The 100 Greatest Blues Singers EVER

#29 - Joe Bonamassa

It's not all about the guitars you know

Yeah, he can play a bit - but Joe Bonamassa's molten guitar chops have stolen the column inches from his great unsung trump-card. The man himself would doubtless brush off plaudits for his singing: even now, he still takes lessons, and admitted to finding it "daunting" performing Howlin' Wolf songs at 2014's Muddy Wolf shows. The fact remains, that sleeve-muttering interviewee morphs each night into a monster vocalist, with expression, soul and the brute power to roar it up with the best of them.

That was never the plan. The congenital guitar nerd became a singer by default, following the split of his early 90's band Bloodline. "I had to make a decision" he told the Guitar Gods & Masterpieces website. "Do I want to play instrumentals? Do I want to play in a band with a singer? I decided to sing out of self-preservation. I was ready for the beatdown, bracing myself for the critics to say: 'He's got a bad voice.' But everyone said they liked it. So it was like, 'Okay, I'll keep going...'"

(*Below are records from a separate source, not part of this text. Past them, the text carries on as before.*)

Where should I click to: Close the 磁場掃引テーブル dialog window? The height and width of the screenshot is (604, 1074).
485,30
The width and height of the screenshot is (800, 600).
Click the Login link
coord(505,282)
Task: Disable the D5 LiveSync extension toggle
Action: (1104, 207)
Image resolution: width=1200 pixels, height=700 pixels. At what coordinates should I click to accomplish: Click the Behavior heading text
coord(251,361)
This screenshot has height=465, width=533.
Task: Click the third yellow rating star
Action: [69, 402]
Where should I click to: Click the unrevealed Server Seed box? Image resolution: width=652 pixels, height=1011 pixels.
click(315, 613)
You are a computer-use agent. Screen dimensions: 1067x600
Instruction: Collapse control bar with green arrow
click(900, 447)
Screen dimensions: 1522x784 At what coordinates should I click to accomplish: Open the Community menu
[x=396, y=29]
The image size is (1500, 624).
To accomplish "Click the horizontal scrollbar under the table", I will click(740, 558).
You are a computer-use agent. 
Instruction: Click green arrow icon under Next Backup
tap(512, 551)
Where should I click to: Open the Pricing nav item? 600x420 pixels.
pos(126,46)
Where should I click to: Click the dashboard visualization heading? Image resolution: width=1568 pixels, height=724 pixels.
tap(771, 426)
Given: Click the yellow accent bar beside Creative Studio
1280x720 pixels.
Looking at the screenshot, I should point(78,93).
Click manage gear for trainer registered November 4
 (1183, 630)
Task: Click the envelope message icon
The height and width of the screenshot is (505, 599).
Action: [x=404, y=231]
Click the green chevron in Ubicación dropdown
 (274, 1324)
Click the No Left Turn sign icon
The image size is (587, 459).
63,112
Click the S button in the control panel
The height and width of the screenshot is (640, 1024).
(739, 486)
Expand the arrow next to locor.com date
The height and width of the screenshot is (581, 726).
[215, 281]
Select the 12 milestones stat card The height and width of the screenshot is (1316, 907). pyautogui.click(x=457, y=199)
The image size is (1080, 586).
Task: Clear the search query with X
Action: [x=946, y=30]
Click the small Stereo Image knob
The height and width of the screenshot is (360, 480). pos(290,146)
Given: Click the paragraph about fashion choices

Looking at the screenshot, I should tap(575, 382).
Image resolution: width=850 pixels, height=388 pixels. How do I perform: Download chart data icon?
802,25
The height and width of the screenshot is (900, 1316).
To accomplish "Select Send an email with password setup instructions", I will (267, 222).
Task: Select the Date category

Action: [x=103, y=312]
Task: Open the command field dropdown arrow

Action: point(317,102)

He's kept improving, too. The frontman remembers his early approach to vocals being "a shot of whiskey, a cigar and shout in key" (while producer Kevin Shirley recalls him storming out of "Sloe Gin" sessions after being asked to sing a low harmony on "Seagull"). But listen to recent studio highlights - the explosive 'lifting me up, tearing me down' sections from "Dust Bowl", perhaps, or the echo-clad a capella from "Oh Beautiful"! - and you'll realise those mighty pipes deserve equal billing to the mythological fingers. HY

Behind the Music:

The Inside Scoop on How Joe Learned to Sing

When Joe’s first band Bloodline was formed, Berry Oakley, Jr. was the only singer in the group. Famed producer Phil Ramone, who was working with the band, thought it would be great if the other guys in the band could sing some harmonies with Oakley, Jr. The rest of the band was a bit shy about performing vocals, so Ramone brought in a vocal coach, Willy Perez, a professor at the University of Miami who was the vocal coach for Gloria Estefan and the Miami Sound Machine. Perez came to the Coral Springs Performing Arts Center and worked for two days as a vocal consultant and coach. Afterwards he reviewed the results with Bloodline’s managers, revealing that they did indeed all have the ability to sing. That was the good news. The bad news was that none of them wanted to sing. At all. And good luck trying to get them to! However, he thought that Joe in particular could really sing, even though Joe never had before. Perez thought Joe definitely had some innate ability.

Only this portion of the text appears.